_PASSAGE SHOWN:_
Zundel, of course, is routinely vilified and smeared in the US media, and no American politician dares to defend his rights.
Mandela was held for years in prison in South Africa when the country was run by its white population. After his release, power was transferred to the country’s major black political party, the African National Congress (ANC), and he became president in 1994. For decades he has been praised by politicians and portrayed in the media as a man of peace, and as a wise and even heroic leader. “Invictus,” a major motion picture that is currently showing across the country, is typical. Its portrayal of Mandela, who is played by actor Morgan Freeman, is sympathetic and flattering.
But unlike Zundel, Mandela was imprisoned not for his views, but for his crimes of violence. Mandela was head of the armed wing of the African National Congress and the South African Communist Party. During his trial, he pleaded guilty to dozens of acts of violence, including bombings in the Johannesburg railway station and other public places that took the lives of children and other innocent people. For years he was on the US government’s terrorism watch list. On a number of occasions, Mandela was offered freedom from prison if he would only renounce terrorist violence. He refused.

(Recorded data)
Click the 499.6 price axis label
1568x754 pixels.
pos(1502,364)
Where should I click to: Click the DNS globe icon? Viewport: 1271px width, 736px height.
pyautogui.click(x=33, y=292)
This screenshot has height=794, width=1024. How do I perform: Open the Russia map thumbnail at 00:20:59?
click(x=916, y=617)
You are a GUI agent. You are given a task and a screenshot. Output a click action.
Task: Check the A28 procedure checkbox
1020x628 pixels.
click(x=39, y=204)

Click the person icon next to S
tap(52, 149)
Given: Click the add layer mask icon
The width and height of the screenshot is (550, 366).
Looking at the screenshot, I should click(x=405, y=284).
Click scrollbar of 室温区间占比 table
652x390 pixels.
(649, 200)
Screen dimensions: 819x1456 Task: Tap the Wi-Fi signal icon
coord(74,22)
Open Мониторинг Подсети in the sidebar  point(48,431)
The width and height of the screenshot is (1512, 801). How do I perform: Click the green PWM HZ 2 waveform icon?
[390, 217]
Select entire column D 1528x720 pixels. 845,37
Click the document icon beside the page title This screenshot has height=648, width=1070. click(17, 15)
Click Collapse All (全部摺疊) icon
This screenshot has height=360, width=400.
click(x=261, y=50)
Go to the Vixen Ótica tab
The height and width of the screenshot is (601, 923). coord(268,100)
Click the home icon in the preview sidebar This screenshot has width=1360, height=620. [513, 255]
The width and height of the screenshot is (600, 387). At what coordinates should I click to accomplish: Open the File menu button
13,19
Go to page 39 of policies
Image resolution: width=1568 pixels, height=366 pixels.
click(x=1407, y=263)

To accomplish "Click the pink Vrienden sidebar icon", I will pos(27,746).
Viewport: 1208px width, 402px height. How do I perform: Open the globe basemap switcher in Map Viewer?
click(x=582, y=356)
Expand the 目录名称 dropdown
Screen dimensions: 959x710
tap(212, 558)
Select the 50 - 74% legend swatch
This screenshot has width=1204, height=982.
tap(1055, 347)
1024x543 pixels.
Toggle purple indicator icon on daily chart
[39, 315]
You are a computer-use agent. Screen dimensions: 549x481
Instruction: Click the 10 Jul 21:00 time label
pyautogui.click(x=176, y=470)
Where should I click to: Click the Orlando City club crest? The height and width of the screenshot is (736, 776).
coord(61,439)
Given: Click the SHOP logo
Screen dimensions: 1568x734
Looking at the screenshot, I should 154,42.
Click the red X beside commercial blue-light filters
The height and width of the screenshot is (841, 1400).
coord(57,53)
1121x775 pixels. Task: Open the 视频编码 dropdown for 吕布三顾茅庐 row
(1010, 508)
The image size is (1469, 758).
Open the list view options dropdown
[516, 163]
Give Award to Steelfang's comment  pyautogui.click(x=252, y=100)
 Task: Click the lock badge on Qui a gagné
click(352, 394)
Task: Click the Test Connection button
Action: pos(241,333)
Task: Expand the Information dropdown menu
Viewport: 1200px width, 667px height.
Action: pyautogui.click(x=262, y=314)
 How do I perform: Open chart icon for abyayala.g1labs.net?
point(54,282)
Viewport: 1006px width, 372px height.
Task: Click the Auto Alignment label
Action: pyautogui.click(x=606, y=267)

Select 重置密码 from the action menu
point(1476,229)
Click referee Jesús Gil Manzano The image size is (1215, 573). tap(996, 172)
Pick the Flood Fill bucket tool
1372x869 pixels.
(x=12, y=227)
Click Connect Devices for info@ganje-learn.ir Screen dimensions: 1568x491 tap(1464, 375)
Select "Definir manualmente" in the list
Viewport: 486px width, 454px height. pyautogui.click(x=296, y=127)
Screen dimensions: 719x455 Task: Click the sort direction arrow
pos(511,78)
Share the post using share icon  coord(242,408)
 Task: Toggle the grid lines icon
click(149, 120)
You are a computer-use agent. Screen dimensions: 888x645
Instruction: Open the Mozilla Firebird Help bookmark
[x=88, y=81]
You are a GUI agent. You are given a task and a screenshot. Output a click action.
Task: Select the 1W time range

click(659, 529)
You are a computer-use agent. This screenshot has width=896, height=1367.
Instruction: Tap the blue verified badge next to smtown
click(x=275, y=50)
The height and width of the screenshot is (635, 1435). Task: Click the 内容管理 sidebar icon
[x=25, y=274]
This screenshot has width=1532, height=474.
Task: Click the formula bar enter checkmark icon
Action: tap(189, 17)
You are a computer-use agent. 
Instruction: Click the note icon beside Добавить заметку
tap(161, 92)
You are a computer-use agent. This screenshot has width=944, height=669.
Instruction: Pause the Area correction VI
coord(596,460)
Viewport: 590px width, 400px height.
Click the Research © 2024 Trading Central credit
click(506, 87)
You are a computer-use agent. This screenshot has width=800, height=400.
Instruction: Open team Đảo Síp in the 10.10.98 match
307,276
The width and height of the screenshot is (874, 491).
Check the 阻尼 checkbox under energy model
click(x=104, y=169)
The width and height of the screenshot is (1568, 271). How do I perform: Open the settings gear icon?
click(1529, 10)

_TASKS TO CARRY OUT:_
(1) List every person named in the passage about Zundel and Mandela.
(2) Transcribe the part of the passage about Zundel and Mandela that opens with the words containing "Zundel, of course, is" and closes with "sympathetic and flattering.".
These rows were taken from a different source than the passage.

_SOLVED TASKS:_
(1) Zundel, Mandela, Morgan Freeman

(2)
Zundel, of course, is routinely vilified and smeared in the US media, and no American politician dares to defend his rights.
Mandela was held for years in prison in South Africa when the country was run by its white population. After his release, power was transferred to the country’s major black political party, the African National Congress (ANC), and he became president in 1994. For decades he has been praised by politicians and portrayed in the media as a man of peace, and as a wise and even heroic leader. “Invictus,” a major motion picture that is currently showing across the country, is typical. Its portrayal of Mandela, who is played by actor Morgan Freeman, is sympathetic and flattering.